Tuesday, August 18, 2009

Problems With GDP?

In a New York Times opinion piece, Eric Zencey has written a thought-provoking criticism of gross domestic product as a key measurement of economic activity. If you read this, you’ll see that many of the criticisms are familiar. GDP is inexact, it excludes certain things and activities, it doesn’t take into account certain costs and benefits, it may not accurately reflect economic gains to society, etc., etc., etc. But here’s the deal – we know and almost all economists agree that GDP is a flawed measurement of economic activity. However, the weaknesses and limitations are known, consistent, and predictable. As long as GDP is measured consistently, it is a useful tool for comparisons within a country of economic activity from one time period to another or to a lesser extent comparisons of one country to another.I say to a lesser extent because once we expand beyond a single country, we can’t be as certain that the GDP's were calculated in a similar manner.

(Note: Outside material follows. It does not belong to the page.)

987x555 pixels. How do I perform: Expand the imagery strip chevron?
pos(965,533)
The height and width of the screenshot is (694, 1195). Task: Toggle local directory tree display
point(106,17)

Mr. Zencey’s main point seems to be that GDP is not a perfect measurement of a country’s economic well-being. Well duh. That’s why, especially when we talk about economic development, we focus on other measurements such as the Human Development Index, the Poverty Index, measurements of education, health, gender equality, political liberty, and more. Economists know GDP isn’t a perfect indicator of an economy. Again, remember that in basic macroeconomics, we use real GDP, inflation rates, and unemployment rates to get more of a composite view.

I think the big tip-off is that the author isn’t an economist – he’s a professor of historical and political studies.